Мрачно слушал Зураб. Знал – многое преувеличено злобствующими князьями, но главное – правда. Неблагодарен Саакадзе! Что он, владетель Арагви, получил после Марткоби? Кожаную рукавицу, чтобы удобнее было за хвост Джамбаза держаться!
– А вы что предлагаете мне за помощь вытянуть вас из тины, куда попали, держать за хвост «льва Ирана»?
Шадиман подсел ближе и дотронулся до плеча Зураба:
– Мы предлагаем тебе силу для осуществления давно тобой задуманного.
Зураб вздрогнул и замер: откуда Шадиман узнал о его стремлении к престолу?
Зорко следили Андукапар и Шадиман за Эристави Арагвским, погруженным в раздумье. Шадиман прошелся по мягкому ковру и остановился против Зураба.
– Думаю, мой Зураб, мы друг друга поняли: князь для князя в черный день! Пятьсот марабдинцев получишь от меня в подкрепление – эти ловкие стрелометатели стоят трех тысяч обученных кизилбашей. Пройдут они в арагвинских кольчугах подземным ходом. В лесу разойдутся небольшими отрядами и так будут двигаться по ночам к замку Ананури.

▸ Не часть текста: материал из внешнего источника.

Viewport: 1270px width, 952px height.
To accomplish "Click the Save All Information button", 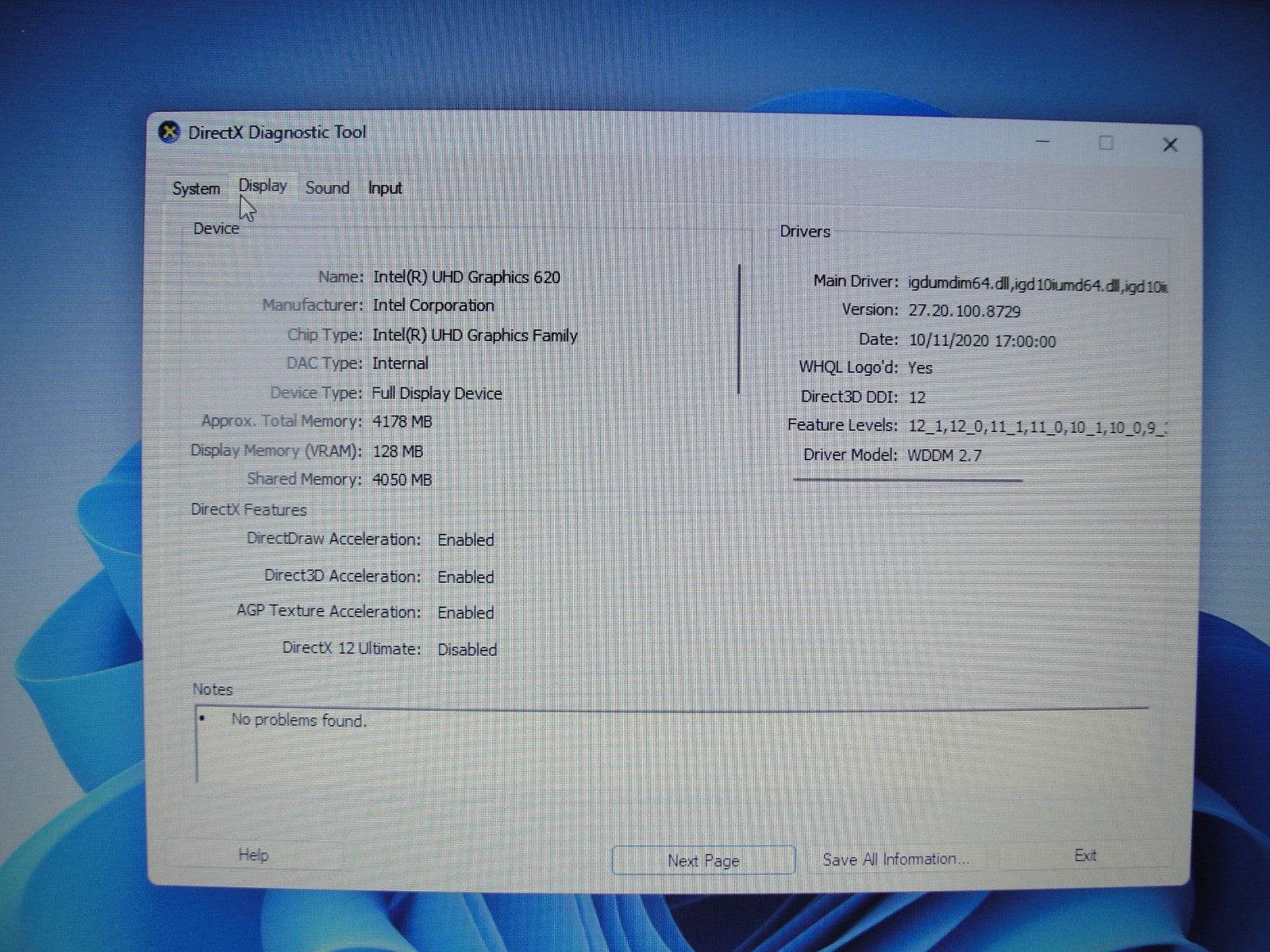I will (895, 859).
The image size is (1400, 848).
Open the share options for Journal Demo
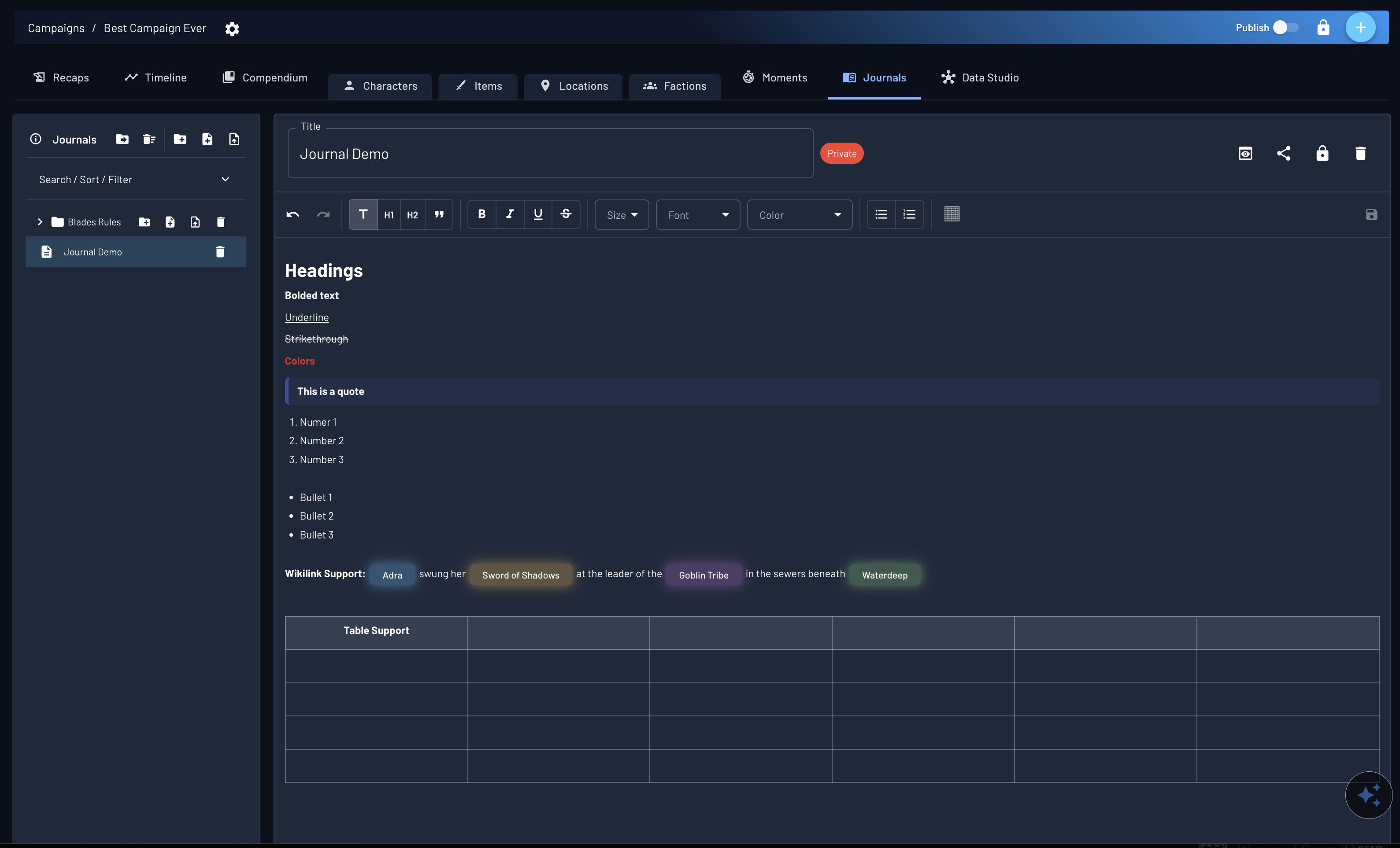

– А восемьсот сабельщиков из Арша спустятся по моему способу, – подхватил Андукапар. – Первая сотня истребит саакадзевскую охрану, без сомнения, увеличенную после моего веселого путешествия. Аршанской дружиной можешь распоряжаться, как личной, – она минует теснины под водительством опытных начальников и обрушится на непокорных.
Зураб, охваченный сомнением, по-волчьи ощерился:
– А вы чем рискуете, суля мне за разрыв с Саакадзе золотой оазис? Я же рискую Белой и Черной Арагви! Слова – дешевый груз! Что предложите мне в залог верности?
– Зураб, почему не воспользовался ты путешествием купца Вардана и не послал в Исфахан княгине Нестан… бывшей княгине – знак внимания?.. Не гневись, Зураб! Знаю, почему Саакадзе подсунул тебе обнищавшую княжну своей шайки, а ты сразу попал в лапы «барса». Не пристало владетелю Арагви думать о служанке шахского гарема.
– А какому черту исповедовался я? – возмутился Зураб. – Где забвение, там нет любви!
Не хотел помнить Зураб, из-за кого погибла зеленоглазая Нестан из знатного рода Орбелиани. Обо всем позабыл, помнил лишь о своем бесчестье. Он, арагвинский витязь, достойный хрустального пера Руставели, – муж гаремной служанки! Неслыханный позор! Каким мечом выкорчевать его? Какой кровью смыть?